══ ОТРЫВОК ДЛЯ ЧТЕНИЯ ══

Вечером я был у Гзовской. Обедал в ресторане (с П. Потемкиным). —
В театре все время заседают. Может уйти Немирович и почти наверно — Гзовская.
Уверенности в том, что пьеса пойдет на будущий год, у меня нет.
Мое намерение — скоро уехать в Петербург, где я увижусь с Терещенко. Может быть, из этого что- нибудь выйдет в смысле «устройства». Я хочу побыть совсем один, потому что все-таки чувствую угнетенность. Что потом — будет видно. Устал я без дела.
Господь с тобой.
Живу в гостинице.

═══

◆ ЗАДАНИЯ ◆
• A. Почему в отрывке о театре и поездке в Петербург пишущий хочет побыть совсем один? Ответьте одним предложением.
• B. Продолжите отрывок о театре и поездке в Петербург, начав сразу после его последней фразы.

══ СОДЕРЖИМОЕ НАБОРА ДАННЫХ ══

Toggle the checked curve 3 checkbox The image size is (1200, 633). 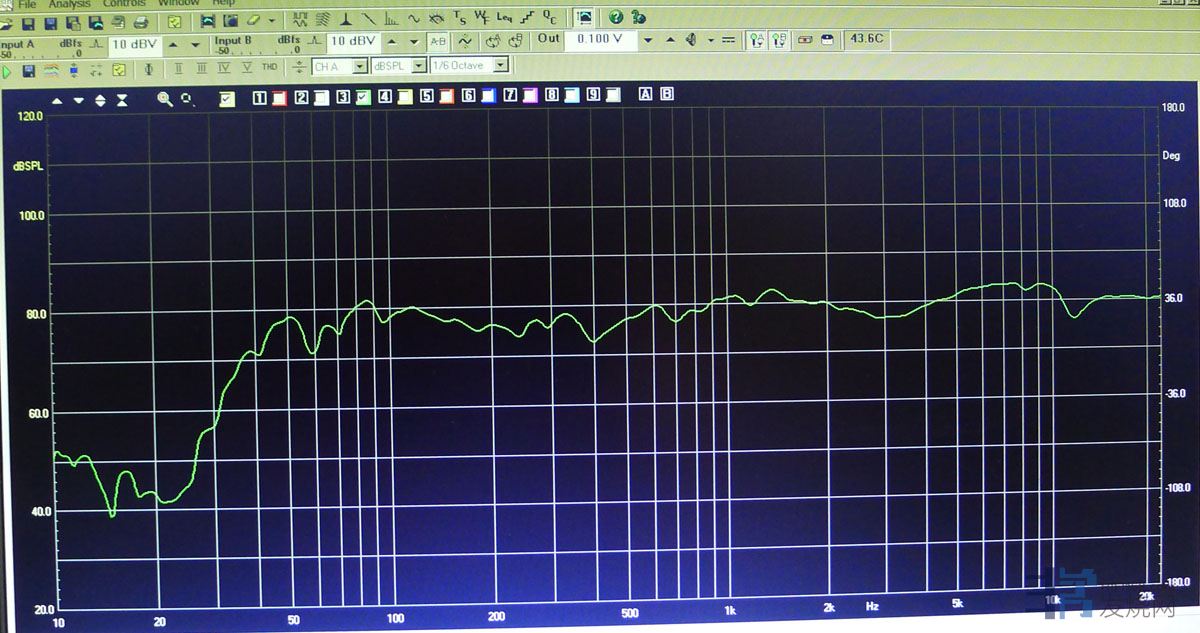click(362, 97)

═══

◆ ИТОГОВЫЕ ОТВЕТЫ ◆
• A. Потому что все-таки чувствует угнетенность.

• B.
Все-таки мне нельзя отказать в некоторой прозорливости и в том, что я чувствую современность. То, что происходит, — происходит в духе
417. Матери. 17 апреля 1917. Москва
Мама, сегодня вечером я уеду и опушу это письмо на вокзале. Немирович-Данченко сказал мне, что я не понадоблюсь в театре до сентября. Сам он не уходит, но Гзовская почти наверно уходит; что и когда будет с пьесой, не знаю. Отчасти я рад тому, что мой нынешний приезд оказался, в сущности, напрасным, потому что меня все еще почти нет, я утратил остроту восприятий и впечатлений, как инструмент, разбит. В театре, конечно, тоже все отвлечены чрезвычайными обстоятельствами и заняты «политикой». Если история будет продолжать свои чрезвычайные игры, то, пожалуй, все люди отобьются от дела и культура погибнет окончательно, что и будет возмездием, может быть справедливым, за «гуманизм» прошлого века. За уродливое пристрастие к «малым делам» история мстит истерическим нагромождением событий и фактов, безобразное количество фактов только оглушительно, всегда антимузыкально, т. е. бессмысленно.
Сегодня мне нужно зайти проститься с Гзовской и обедать у Алексеевых. В сущности, действительно
Господь с тобой.
Из Петербурга я пошлю Катонину бумагу Каннабиха.
418. Л. И. Катонину. 19 апреля 1917. Петербург
Многоуважаемый Леонид Иванович.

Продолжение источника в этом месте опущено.